We continued to see improvement in plateau duration and KLD values with higher η values up to η ~ 64,000, a value that is drastically far from the default η= 200 setting (in most platforms, η is restricted to ranges below 3000) (Fig. 4b). At η ~ 256,000 we observed irregular peaks in the KLD graph indicating that the prescribed step size rendered gradient descent ineffective. However, using lower values of η we were able to create the map with the lowest KLD values at a fraction of time when limiting the EE step to 200 and even 100 iterations despite the 106 size of the dataset (Fig. 4c). Visual inspection of the embedded maps over the range of η values agrees with the KLD values (Fig. 4d).

In a recent publication, Linderman and Steinerberger23 prove that in general t-SNE embedding will not converge if a product of EE factor α and of fixed learning rate step size η is larger than the number of datapoints n (i.e., if αη>n). Since we employ an adaptive learning rate, our selection of initial η value is more forgiving; however, we found the most efficient settings of η to be close to η = n/12 for computations where α = 12. Therefore, we propose to initiate the gradient descent with η=n/α to create t-SNE visualization (Fig. 4e).
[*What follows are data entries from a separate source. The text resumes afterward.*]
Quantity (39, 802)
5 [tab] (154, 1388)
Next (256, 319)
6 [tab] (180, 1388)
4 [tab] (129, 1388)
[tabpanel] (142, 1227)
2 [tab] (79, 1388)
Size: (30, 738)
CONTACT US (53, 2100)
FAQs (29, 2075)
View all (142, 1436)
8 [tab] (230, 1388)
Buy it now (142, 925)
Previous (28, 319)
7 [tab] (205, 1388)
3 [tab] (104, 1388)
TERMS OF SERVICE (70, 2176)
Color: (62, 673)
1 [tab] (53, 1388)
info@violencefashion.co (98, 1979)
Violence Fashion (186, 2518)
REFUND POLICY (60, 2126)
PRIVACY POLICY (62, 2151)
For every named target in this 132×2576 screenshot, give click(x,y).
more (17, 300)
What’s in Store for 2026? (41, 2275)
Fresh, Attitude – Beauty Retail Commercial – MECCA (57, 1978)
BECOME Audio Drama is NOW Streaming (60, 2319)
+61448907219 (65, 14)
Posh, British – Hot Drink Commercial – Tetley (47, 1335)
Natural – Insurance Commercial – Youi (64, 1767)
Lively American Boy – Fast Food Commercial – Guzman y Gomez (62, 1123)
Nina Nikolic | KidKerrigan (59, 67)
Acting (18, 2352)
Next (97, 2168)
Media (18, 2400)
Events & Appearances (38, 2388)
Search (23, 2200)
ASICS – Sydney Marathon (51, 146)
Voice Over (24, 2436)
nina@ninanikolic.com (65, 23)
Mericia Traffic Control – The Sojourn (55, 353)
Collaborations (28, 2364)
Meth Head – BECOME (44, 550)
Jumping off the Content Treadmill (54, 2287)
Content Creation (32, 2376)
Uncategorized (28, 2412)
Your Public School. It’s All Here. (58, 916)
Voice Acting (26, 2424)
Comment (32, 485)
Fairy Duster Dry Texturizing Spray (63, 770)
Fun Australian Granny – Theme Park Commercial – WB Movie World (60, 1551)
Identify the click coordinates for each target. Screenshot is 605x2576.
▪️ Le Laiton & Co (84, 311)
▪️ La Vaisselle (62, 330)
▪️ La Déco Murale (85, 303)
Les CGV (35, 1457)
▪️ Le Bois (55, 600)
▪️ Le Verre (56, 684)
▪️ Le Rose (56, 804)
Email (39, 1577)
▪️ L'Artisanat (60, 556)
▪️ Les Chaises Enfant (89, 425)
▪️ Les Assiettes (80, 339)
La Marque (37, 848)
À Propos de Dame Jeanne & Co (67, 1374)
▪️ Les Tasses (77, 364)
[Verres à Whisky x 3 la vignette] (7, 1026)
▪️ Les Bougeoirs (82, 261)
opt-SNE creates fast high quality embedding of cytometry data

The standard C++ BH-tSNE implementation that we used to optimize t-SNE parameters only utilizes a single processor core and requires considerable computation time. We thus adopted a recently developed multicore modification of Barnes-Hut t-SNE24 to implement our proposed optimization techniques into a single workflow labeled ‘opt-SNE’ that includes KLD plateau monitoring and dataset size-specific learning rate step scaling (Table 2). To compare opt-SNE to standard t-SNE and individual t-SNE parameter tuning results, we generated embeddings that were automatically finalized when (KLDN−1–KLDN) < KLDN/5000 (i.e., when each new iteration only improved KLD by less than 0.05%). When we moved from original C++ BH-tSNE to multi-core BH-tSNE24, we observed a 2–3× boost in computation speed with no penalty in embedding quality, endpoint KLD values, or total number of iterations to reach endpoint KLD (Suppl. Fig. 4A). When compared with standard a t-SNE run in multicore enviroment, opt-SNE visualizations of both flow and mass cytometry data exhibited an additional 2× or greater speedup due to the smaller number of iterations needed to complete the data embedding (Fig. 5b, Suppl. Fig. 4B). This improvement in computation time scaled with dataset size, and almost no variation was observed when runs initiated from various random seeds were compared (Suppl. Fig. 4B-E). As discussed above, opt-SNE maps demonstrated superior quality compared to standard t-SNE embeddings when visually inspected. We also assessed the quality and accuracy of the embeddings quantitatively by comparing their endpoint KLD values and 1NN accuracy scores. opt-SNE embeddings achieved values of endpoint KLD that were significantly lower than in standard t-SNE (Fig. 5a, b) and such values were not reached by the standard t-SNE calculation even after 20,000 iterations, indicating better retention of multidimensional data structure. When compared on 1NN classifier accuracy, opt-SNE embeddings achieved better scores than embeddings produced with standard t-SNE methodology (Fig. 5c). Also, by the same metric, the KLDN/5000 endpoint criterion has proven to mark sufficiently long opt-SNE runs since no improvement of accuracy was observed when the embedding calculation continued beyond that point (Suppl. Fig. 4E). For further algorithm tuning at the discretion of the user, we incorporated automated opt-SNE termination as a tunable parameter that sets a fraction of KLD minimization per iteration.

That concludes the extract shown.